## PROMPT:
Give again, word for word, every line in the entries below from the line with "Given: Download the" up to and including the line with "Task: Select the STANDARD fare header", and no other line.

## SOURCE RECORDS:
______________________________

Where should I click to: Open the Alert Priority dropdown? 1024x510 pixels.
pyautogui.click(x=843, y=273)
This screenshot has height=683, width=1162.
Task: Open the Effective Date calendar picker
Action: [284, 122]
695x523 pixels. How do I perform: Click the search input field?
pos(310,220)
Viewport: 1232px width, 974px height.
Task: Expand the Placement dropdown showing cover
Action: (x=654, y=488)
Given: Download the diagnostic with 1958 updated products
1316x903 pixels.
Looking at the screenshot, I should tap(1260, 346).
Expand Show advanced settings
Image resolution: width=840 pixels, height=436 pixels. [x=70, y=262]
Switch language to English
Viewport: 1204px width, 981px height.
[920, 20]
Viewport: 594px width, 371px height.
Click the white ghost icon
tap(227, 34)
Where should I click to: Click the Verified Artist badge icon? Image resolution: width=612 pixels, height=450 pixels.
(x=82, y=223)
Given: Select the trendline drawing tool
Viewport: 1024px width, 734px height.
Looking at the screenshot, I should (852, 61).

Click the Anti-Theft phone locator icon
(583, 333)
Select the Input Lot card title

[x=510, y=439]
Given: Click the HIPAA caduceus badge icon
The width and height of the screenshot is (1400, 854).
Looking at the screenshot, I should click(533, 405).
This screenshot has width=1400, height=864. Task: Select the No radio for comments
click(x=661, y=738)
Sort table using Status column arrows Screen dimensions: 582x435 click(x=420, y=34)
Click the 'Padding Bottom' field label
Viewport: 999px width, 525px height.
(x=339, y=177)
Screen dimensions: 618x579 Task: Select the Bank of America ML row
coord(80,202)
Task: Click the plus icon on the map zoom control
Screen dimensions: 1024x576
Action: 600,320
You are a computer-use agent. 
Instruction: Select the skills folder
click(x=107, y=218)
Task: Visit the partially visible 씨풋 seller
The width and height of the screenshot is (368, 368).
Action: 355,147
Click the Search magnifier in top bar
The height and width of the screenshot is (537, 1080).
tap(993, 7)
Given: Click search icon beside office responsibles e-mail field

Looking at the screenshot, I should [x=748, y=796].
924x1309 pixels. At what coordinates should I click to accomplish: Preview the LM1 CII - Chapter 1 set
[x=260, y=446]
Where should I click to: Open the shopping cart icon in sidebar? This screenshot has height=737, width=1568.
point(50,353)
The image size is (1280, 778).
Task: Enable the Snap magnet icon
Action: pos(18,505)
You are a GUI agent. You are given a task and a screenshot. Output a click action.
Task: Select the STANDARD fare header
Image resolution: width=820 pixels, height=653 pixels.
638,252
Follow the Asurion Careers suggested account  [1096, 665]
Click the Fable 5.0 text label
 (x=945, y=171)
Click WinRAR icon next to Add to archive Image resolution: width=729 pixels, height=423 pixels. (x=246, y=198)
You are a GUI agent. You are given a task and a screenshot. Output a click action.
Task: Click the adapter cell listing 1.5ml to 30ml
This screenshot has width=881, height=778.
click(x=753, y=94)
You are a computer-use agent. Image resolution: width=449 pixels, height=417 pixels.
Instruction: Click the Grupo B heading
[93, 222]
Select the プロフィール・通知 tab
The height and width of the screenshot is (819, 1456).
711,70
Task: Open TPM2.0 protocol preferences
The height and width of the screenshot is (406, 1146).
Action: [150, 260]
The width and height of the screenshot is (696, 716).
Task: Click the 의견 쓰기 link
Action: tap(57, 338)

______________________________

## RESPONSE TO THE EXERCISE:
Given: Download the diagnostic with 1958 updated products
1316x903 pixels.
Looking at the screenshot, I should tap(1260, 346).
Expand Show advanced settings
Image resolution: width=840 pixels, height=436 pixels. [x=70, y=262]
Switch language to English
Viewport: 1204px width, 981px height.
[920, 20]
Viewport: 594px width, 371px height.
Click the white ghost icon
tap(227, 34)
Where should I click to: Click the Verified Artist badge icon? Image resolution: width=612 pixels, height=450 pixels.
(x=82, y=223)
Given: Select the trendline drawing tool
Viewport: 1024px width, 734px height.
Looking at the screenshot, I should (852, 61).

Click the Anti-Theft phone locator icon
(583, 333)
Select the Input Lot card title

[x=510, y=439]
Given: Click the HIPAA caduceus badge icon
The width and height of the screenshot is (1400, 854).
Looking at the screenshot, I should click(533, 405).
This screenshot has width=1400, height=864. Task: Select the No radio for comments
click(x=661, y=738)
Sort table using Status column arrows Screen dimensions: 582x435 click(x=420, y=34)
Click the 'Padding Bottom' field label
Viewport: 999px width, 525px height.
(x=339, y=177)
Screen dimensions: 618x579 Task: Select the Bank of America ML row
coord(80,202)
Task: Click the plus icon on the map zoom control
Screen dimensions: 1024x576
Action: 600,320
You are a computer-use agent. 
Instruction: Select the skills folder
click(x=107, y=218)
Task: Visit the partially visible 씨풋 seller
The width and height of the screenshot is (368, 368).
Action: 355,147
Click the Search magnifier in top bar
The height and width of the screenshot is (537, 1080).
tap(993, 7)
Given: Click search icon beside office responsibles e-mail field

Looking at the screenshot, I should [x=748, y=796].
924x1309 pixels. At what coordinates should I click to accomplish: Preview the LM1 CII - Chapter 1 set
[x=260, y=446]
Where should I click to: Open the shopping cart icon in sidebar? This screenshot has height=737, width=1568.
point(50,353)
The image size is (1280, 778).
Task: Enable the Snap magnet icon
Action: pos(18,505)
You are a GUI agent. You are given a task and a screenshot. Output a click action.
Task: Select the STANDARD fare header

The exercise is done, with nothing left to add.